Bolding’s work includes magnificent photographs of his family members, employees and their neighbours. He is exceptional as an early photographer who documented working men and women and he presents his employees with dignity, seated in their working clothes, sometimes holding the tools of their trade, against plain backgrounds. Sitters included William Cook (his jobbing gardener), Billy Digby (holding a bowler hat), Charles English (holding a bill-hook and gloves), Robert Digby (a youth holding a knife), and Jon Tuck (a bespectacled, elderly man). He continued photographing throughout his life and from the mid-1850s onwards his preferred format was making albumen prints from wet collodion, glass-plate negatives.

The author wishes to acknowledge the great kindness and support given to him by Richard Jefferson who has freely shared his researches and published:
‘A Victorian Gentleman’s North Norfolk.

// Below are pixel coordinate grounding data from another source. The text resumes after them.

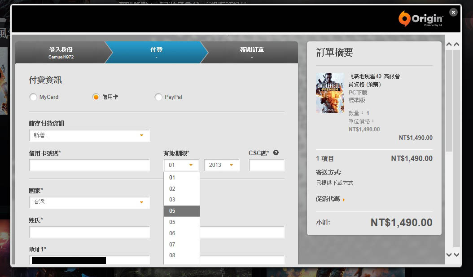Click the CSC code help question icon
473x277 pixels.
tap(276, 153)
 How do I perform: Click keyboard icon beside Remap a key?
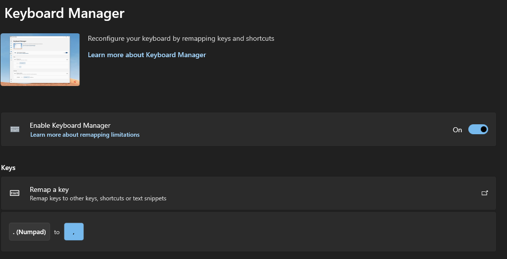tap(15, 193)
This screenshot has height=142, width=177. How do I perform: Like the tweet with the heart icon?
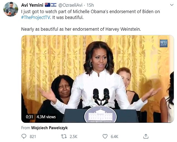(x=105, y=136)
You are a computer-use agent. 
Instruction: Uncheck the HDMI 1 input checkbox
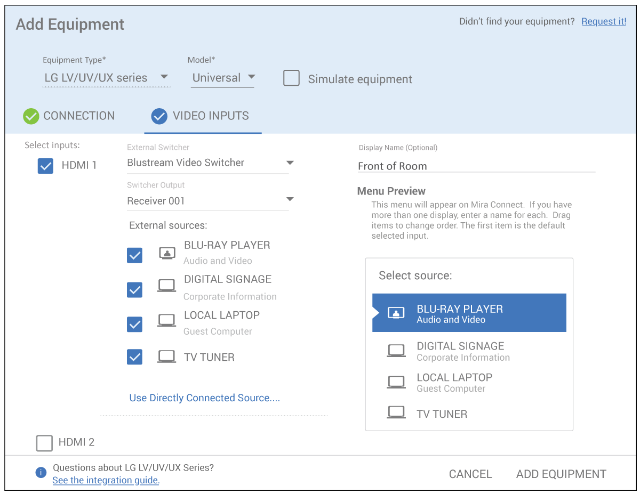[45, 166]
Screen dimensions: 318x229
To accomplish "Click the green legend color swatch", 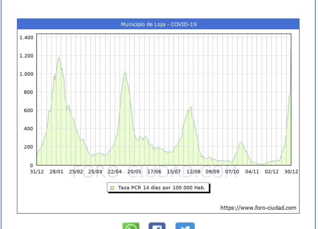I will click(112, 188).

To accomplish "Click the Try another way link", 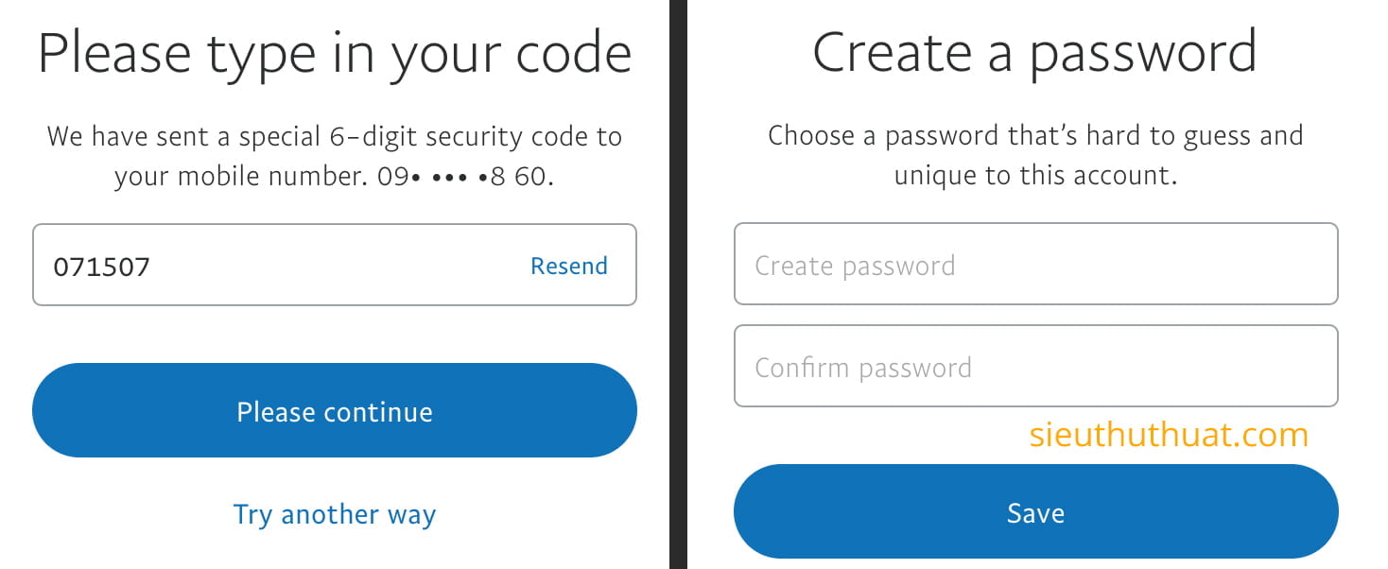I will pos(335,514).
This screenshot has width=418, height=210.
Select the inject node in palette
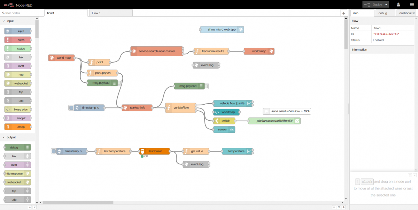(18, 31)
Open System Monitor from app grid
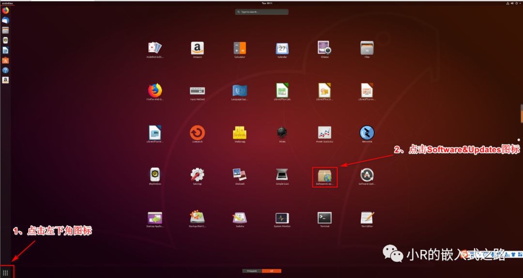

W J J Bolding and his place in early photography’,
JJG Publishing, 2013.

Sources and Notes

  1. Rose Monement (1860-1936) was William Bolding’s niece.
  2. The schooner ‘Enterprise’ was co-owned with his brother-in-law William Monement (1813-1836), a cork merchant of King’s Lynn.
  3. Henry Harrod (1817-1871), Fellow of the Society of Antiquaries and Joint Honorary Secretary for both the Norfolk and Norwich Archaeological Society and the Norwich Photographic Society.
  4. John Berney Ladbrooke (1803-1879), a member of the Norwich School of Artists.
  5. The Norfolk News published notices on the 6th, 13th and 20th of December 1856 and 3rd January 1857. This comment on Bolding appeared in 3rd January edition.
  6. Private correspondence.
  7. Hugh Owen (1808-1897) who exhibited a series of photographs at the Great Exhibition.
  8. Charles Muskett (1804-1856), bookseller of Haymarket, Norwich.
  9. Cossey, known today as Costessey, a western suburb of Norwich.

Richard Jefferson has also published W. J. J. Bolding (1815-1899) Pioneer North Norfolk Photographer. The Journal of the Blakeney Area Historical Society, Issue No.6, July 2003.